======== PROVIDED INFORMATION ========
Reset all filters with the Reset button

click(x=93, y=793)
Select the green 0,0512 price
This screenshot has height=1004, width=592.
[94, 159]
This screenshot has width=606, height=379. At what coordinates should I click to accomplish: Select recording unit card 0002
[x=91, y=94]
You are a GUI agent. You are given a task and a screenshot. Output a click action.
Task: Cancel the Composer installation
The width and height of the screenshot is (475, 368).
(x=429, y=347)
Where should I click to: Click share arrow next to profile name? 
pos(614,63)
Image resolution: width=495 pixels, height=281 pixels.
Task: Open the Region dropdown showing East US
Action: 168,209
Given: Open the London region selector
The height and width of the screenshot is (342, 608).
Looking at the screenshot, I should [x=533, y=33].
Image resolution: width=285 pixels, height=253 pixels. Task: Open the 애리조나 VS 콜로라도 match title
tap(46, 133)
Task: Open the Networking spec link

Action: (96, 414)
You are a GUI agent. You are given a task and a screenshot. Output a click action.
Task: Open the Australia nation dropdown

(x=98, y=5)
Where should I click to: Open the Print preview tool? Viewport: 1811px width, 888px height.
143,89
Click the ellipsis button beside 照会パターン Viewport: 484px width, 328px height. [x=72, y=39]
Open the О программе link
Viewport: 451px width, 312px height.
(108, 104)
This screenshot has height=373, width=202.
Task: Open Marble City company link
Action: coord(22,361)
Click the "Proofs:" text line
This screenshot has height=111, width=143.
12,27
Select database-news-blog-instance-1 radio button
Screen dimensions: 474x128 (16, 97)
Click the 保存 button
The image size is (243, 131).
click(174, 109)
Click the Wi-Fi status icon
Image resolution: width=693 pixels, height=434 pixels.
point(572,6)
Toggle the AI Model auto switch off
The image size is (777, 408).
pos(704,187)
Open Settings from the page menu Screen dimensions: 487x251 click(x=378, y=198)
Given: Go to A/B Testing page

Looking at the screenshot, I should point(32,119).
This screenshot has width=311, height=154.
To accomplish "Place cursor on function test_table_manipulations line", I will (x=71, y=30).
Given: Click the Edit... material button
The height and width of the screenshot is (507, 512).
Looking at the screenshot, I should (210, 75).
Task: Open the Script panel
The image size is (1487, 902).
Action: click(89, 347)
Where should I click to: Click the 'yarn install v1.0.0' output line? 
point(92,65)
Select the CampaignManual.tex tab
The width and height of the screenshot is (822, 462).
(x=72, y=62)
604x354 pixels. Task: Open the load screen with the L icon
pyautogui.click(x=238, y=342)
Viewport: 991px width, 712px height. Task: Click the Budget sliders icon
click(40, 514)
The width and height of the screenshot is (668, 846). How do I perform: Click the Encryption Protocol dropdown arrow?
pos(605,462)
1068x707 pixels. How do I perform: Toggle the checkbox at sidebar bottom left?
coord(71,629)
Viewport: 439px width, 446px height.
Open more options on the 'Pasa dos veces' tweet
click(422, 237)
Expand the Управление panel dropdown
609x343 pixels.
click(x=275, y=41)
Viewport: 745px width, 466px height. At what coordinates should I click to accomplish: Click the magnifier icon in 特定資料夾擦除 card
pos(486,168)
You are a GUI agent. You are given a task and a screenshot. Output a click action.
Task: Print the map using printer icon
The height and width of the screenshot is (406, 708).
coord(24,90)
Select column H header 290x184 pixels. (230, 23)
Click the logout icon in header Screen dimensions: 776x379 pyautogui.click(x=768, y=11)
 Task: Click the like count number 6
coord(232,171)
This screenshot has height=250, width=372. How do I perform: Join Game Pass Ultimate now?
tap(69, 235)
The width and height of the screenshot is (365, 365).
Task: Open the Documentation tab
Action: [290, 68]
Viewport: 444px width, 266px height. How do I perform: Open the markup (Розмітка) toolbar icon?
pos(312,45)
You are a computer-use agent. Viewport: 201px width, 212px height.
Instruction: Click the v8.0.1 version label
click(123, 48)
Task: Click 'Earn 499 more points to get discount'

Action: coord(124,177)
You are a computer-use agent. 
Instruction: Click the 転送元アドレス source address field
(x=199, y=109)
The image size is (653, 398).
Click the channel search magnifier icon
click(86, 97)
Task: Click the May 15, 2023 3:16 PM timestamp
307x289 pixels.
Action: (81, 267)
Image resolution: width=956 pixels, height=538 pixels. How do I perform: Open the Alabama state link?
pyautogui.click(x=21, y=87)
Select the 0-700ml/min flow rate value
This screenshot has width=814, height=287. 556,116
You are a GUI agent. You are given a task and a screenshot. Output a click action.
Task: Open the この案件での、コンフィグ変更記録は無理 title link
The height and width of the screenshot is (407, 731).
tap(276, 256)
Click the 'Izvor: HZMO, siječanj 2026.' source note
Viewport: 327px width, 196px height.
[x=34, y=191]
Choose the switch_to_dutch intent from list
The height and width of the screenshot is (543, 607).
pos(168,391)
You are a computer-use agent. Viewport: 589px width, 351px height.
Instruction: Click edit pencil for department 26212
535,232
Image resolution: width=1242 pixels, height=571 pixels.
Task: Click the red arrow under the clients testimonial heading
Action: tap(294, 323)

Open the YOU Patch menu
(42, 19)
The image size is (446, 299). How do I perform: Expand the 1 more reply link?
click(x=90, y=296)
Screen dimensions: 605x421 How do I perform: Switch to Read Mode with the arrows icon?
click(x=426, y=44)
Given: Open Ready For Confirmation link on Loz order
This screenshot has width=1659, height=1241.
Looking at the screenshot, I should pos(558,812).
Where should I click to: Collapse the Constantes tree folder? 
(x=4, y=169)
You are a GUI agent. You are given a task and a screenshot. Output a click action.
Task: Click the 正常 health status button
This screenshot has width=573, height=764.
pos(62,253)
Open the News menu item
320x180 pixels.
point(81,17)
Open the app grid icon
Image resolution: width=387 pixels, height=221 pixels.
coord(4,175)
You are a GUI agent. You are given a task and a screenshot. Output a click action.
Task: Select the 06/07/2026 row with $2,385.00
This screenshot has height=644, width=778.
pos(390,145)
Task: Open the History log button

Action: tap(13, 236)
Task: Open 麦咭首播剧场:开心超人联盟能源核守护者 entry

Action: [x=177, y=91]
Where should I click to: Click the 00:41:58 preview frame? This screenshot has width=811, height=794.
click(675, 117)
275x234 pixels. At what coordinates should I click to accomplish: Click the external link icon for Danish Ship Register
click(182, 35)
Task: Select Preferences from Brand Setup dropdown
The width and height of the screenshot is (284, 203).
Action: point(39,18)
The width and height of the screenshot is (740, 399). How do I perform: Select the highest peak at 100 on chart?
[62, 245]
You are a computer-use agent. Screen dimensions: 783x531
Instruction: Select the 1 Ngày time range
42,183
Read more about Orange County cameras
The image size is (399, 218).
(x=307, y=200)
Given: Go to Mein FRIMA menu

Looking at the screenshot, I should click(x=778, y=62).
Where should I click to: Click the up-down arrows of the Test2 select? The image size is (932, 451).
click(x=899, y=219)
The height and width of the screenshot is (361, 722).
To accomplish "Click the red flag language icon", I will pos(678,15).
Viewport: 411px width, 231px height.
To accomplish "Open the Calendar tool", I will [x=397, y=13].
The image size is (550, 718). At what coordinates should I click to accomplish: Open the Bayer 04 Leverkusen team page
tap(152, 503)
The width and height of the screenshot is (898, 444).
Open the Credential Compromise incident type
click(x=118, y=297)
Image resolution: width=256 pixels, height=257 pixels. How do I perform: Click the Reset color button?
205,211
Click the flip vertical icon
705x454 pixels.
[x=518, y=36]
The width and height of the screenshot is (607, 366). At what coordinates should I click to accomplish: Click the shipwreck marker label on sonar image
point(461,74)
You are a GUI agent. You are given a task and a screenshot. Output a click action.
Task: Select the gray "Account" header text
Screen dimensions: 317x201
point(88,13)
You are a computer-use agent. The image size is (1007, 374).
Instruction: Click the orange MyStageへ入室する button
========
» **WRITTEN EXERCISE**
Reproduce the lines of the material above verbatim, from the first to the last.

» **EXERCISE OUTPUT**
Reset all filters with the Reset button

click(x=93, y=793)
Select the green 0,0512 price
This screenshot has height=1004, width=592.
[94, 159]
This screenshot has width=606, height=379. At what coordinates should I click to accomplish: Select recording unit card 0002
[x=91, y=94]
You are a GUI agent. You are given a task and a screenshot. Output a click action.
Task: Cancel the Composer installation
The width and height of the screenshot is (475, 368).
(x=429, y=347)
Where should I click to: Click share arrow next to profile name? 
pos(614,63)
Image resolution: width=495 pixels, height=281 pixels.
Task: Open the Region dropdown showing East US
Action: 168,209
Given: Open the London region selector
The height and width of the screenshot is (342, 608).
Looking at the screenshot, I should [x=533, y=33].
Image resolution: width=285 pixels, height=253 pixels. Task: Open the 애리조나 VS 콜로라도 match title
tap(46, 133)
Task: Open the Networking spec link

Action: (96, 414)
You are a GUI agent. You are given a task and a screenshot. Output a click action.
Task: Open the Australia nation dropdown

(x=98, y=5)
Where should I click to: Open the Print preview tool? Viewport: 1811px width, 888px height.
143,89
Click the ellipsis button beside 照会パターン Viewport: 484px width, 328px height. [x=72, y=39]
Open the О программе link
Viewport: 451px width, 312px height.
(108, 104)
This screenshot has height=373, width=202.
Task: Open Marble City company link
Action: coord(22,361)
Click the "Proofs:" text line
This screenshot has height=111, width=143.
12,27
Select database-news-blog-instance-1 radio button
Screen dimensions: 474x128 (16, 97)
Click the 保存 button
The image size is (243, 131).
click(174, 109)
Click the Wi-Fi status icon
Image resolution: width=693 pixels, height=434 pixels.
point(572,6)
Toggle the AI Model auto switch off
The image size is (777, 408).
pos(704,187)
Open Settings from the page menu Screen dimensions: 487x251 click(x=378, y=198)
Given: Go to A/B Testing page

Looking at the screenshot, I should point(32,119).
This screenshot has width=311, height=154.
To accomplish "Place cursor on function test_table_manipulations line", I will (x=71, y=30).
Given: Click the Edit... material button
The height and width of the screenshot is (507, 512).
Looking at the screenshot, I should (210, 75).
Task: Open the Script panel
The image size is (1487, 902).
Action: click(89, 347)
Where should I click to: Click the 'yarn install v1.0.0' output line? 
point(92,65)
Select the CampaignManual.tex tab
The width and height of the screenshot is (822, 462).
(x=72, y=62)
604x354 pixels. Task: Open the load screen with the L icon
pyautogui.click(x=238, y=342)
Viewport: 991px width, 712px height. Task: Click the Budget sliders icon
click(40, 514)
The width and height of the screenshot is (668, 846). How do I perform: Click the Encryption Protocol dropdown arrow?
pos(605,462)
1068x707 pixels. How do I perform: Toggle the checkbox at sidebar bottom left?
coord(71,629)
Viewport: 439px width, 446px height.
Open more options on the 'Pasa dos veces' tweet
click(422, 237)
Expand the Управление panel dropdown
609x343 pixels.
click(x=275, y=41)
Viewport: 745px width, 466px height. At what coordinates should I click to accomplish: Click the magnifier icon in 特定資料夾擦除 card
pos(486,168)
You are a GUI agent. You are given a task and a screenshot. Output a click action.
Task: Print the map using printer icon
The height and width of the screenshot is (406, 708).
coord(24,90)
Select column H header 290x184 pixels. (230, 23)
Click the logout icon in header Screen dimensions: 776x379 pyautogui.click(x=768, y=11)
 Task: Click the like count number 6
coord(232,171)
This screenshot has height=250, width=372. How do I perform: Join Game Pass Ultimate now?
tap(69, 235)
The width and height of the screenshot is (365, 365).
Task: Open the Documentation tab
Action: [290, 68]
Viewport: 444px width, 266px height. How do I perform: Open the markup (Розмітка) toolbar icon?
pos(312,45)
You are a computer-use agent. Viewport: 201px width, 212px height.
Instruction: Click the v8.0.1 version label
click(123, 48)
Task: Click 'Earn 499 more points to get discount'

Action: coord(124,177)
You are a computer-use agent. 
Instruction: Click the 転送元アドレス source address field
(x=199, y=109)
The image size is (653, 398).
Click the channel search magnifier icon
click(86, 97)
Task: Click the May 15, 2023 3:16 PM timestamp
307x289 pixels.
Action: (81, 267)
Image resolution: width=956 pixels, height=538 pixels. How do I perform: Open the Alabama state link?
pyautogui.click(x=21, y=87)
Select the 0-700ml/min flow rate value
This screenshot has width=814, height=287. 556,116
You are a GUI agent. You are given a task and a screenshot. Output a click action.
Task: Open the この案件での、コンフィグ変更記録は無理 title link
The height and width of the screenshot is (407, 731).
tap(276, 256)
Click the 'Izvor: HZMO, siječanj 2026.' source note
Viewport: 327px width, 196px height.
[x=34, y=191]
Choose the switch_to_dutch intent from list
The height and width of the screenshot is (543, 607).
pos(168,391)
You are a computer-use agent. Viewport: 589px width, 351px height.
Instruction: Click edit pencil for department 26212
535,232
Image resolution: width=1242 pixels, height=571 pixels.
Task: Click the red arrow under the clients testimonial heading
Action: tap(294, 323)

Open the YOU Patch menu
(42, 19)
The image size is (446, 299). How do I perform: Expand the 1 more reply link?
click(x=90, y=296)
Screen dimensions: 605x421 How do I perform: Switch to Read Mode with the arrows icon?
click(x=426, y=44)
Given: Open Ready For Confirmation link on Loz order
This screenshot has width=1659, height=1241.
Looking at the screenshot, I should pos(558,812).
Where should I click to: Collapse the Constantes tree folder? 
(x=4, y=169)
You are a GUI agent. You are given a task and a screenshot. Output a click action.
Task: Click the 正常 health status button
This screenshot has width=573, height=764.
pos(62,253)
Open the News menu item
320x180 pixels.
point(81,17)
Open the app grid icon
Image resolution: width=387 pixels, height=221 pixels.
coord(4,175)
You are a GUI agent. You are given a task and a screenshot. Output a click action.
Task: Select the 06/07/2026 row with $2,385.00
This screenshot has height=644, width=778.
pos(390,145)
Task: Open the History log button

Action: tap(13, 236)
Task: Open 麦咭首播剧场:开心超人联盟能源核守护者 entry

Action: [x=177, y=91]
Where should I click to: Click the 00:41:58 preview frame? This screenshot has width=811, height=794.
click(675, 117)
275x234 pixels. At what coordinates should I click to accomplish: Click the external link icon for Danish Ship Register
click(182, 35)
Task: Select Preferences from Brand Setup dropdown
The width and height of the screenshot is (284, 203).
Action: point(39,18)
The width and height of the screenshot is (740, 399). How do I perform: Select the highest peak at 100 on chart?
[62, 245]
You are a computer-use agent. Screen dimensions: 783x531
Instruction: Select the 1 Ngày time range
42,183
Read more about Orange County cameras
The image size is (399, 218).
(x=307, y=200)
Given: Go to Mein FRIMA menu

Looking at the screenshot, I should click(x=778, y=62).
Where should I click to: Click the up-down arrows of the Test2 select? The image size is (932, 451).
click(x=899, y=219)
The height and width of the screenshot is (361, 722).
To accomplish "Click the red flag language icon", I will pos(678,15).
Viewport: 411px width, 231px height.
To accomplish "Open the Calendar tool", I will [x=397, y=13].
The image size is (550, 718). At what coordinates should I click to accomplish: Open the Bayer 04 Leverkusen team page
tap(152, 503)
The width and height of the screenshot is (898, 444).
Open the Credential Compromise incident type
click(x=118, y=297)
Image resolution: width=256 pixels, height=257 pixels. How do I perform: Click the Reset color button?
205,211
Click the flip vertical icon
705x454 pixels.
[x=518, y=36]
The width and height of the screenshot is (607, 366). At what coordinates should I click to accomplish: Click the shipwreck marker label on sonar image
point(461,74)
You are a GUI agent. You are given a task and a screenshot. Output a click action.
Task: Select the gray "Account" header text
Screen dimensions: 317x201
point(88,13)
You are a computer-use agent. The image size is (1007, 374).
Instruction: Click the orange MyStageへ入室する button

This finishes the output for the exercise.